## Passage shown

**********

Michael LeFevre, MD, MSPH
The United States Preventive Services Task Force (USPSTF) has made a final recommendation against routine screening for prostate cancer in asymptomatic males. The influential federal panel concluded that screening healthy males through prostate-specific antigen (PSA) testing results in more harm than good.
“Prostate cancer is a serious health problem that affects thousands of men and their families,” said Michael LeFevre, MD, MSPH, co-chair of the USPSTF, in a statement released on Monday. “But before getting a PSA test, all men deserve to know what the science tells us about PSA screening: there is a very small potential benefit and significant potential harms.”
The USPSTF’s final decision upholds its October 2011 draft statement, which assigned PSA screening a “grade D” recommendation, meaning that the panel “recommends against routinely providing [the service] to asymptomatic patients.”
In the statement announcing its decision, the USPSTF noted that up to five in 1000 men will die within one month of prostate cancer surgery and between 10 and 70 men will have serious complications. Long-term adverse effects, such as urinary incontinence, erectile dysfunction, and bowel dysfunction, are closely linked to treatment. Likewise, the USPSTF cited that there is a high probability of overdiagnosis.

**********

## Supplied material
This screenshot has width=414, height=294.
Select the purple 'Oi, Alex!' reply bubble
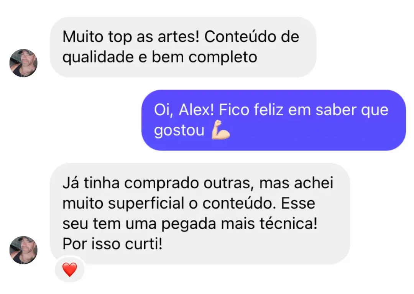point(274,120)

**********

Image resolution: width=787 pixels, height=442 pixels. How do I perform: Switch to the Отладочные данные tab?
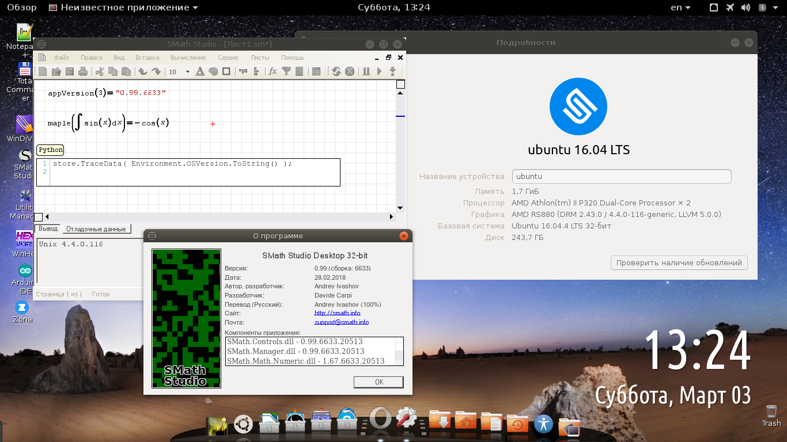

**********

## Task statement
Copy out the entire passage above on the USPSTF recommendation against prostate cancer screening, word for word.

## Your response
Michael LeFevre, MD, MSPH
The United States Preventive Services Task Force (USPSTF) has made a final recommendation against routine screening for prostate cancer in asymptomatic males. The influential federal panel concluded that screening healthy males through prostate-specific antigen (PSA) testing results in more harm than good.
“Prostate cancer is a serious health problem that affects thousands of men and their families,” said Michael LeFevre, MD, MSPH, co-chair of the USPSTF, in a statement released on Monday. “But before getting a PSA test, all men deserve to know what the science tells us about PSA screening: there is a very small potential benefit and significant potential harms.”
The USPSTF’s final decision upholds its October 2011 draft statement, which assigned PSA screening a “grade D” recommendation, meaning that the panel “recommends against routinely providing [the service] to asymptomatic patients.”
In the statement announcing its decision, the USPSTF noted that up to five in 1000 men will die within one month of prostate cancer surgery and between 10 and 70 men will have serious complications. Long-term adverse effects, such as urinary incontinence, erectile dysfunction, and bowel dysfunction, are closely linked to treatment. Likewise, the USPSTF cited that there is a high probability of overdiagnosis.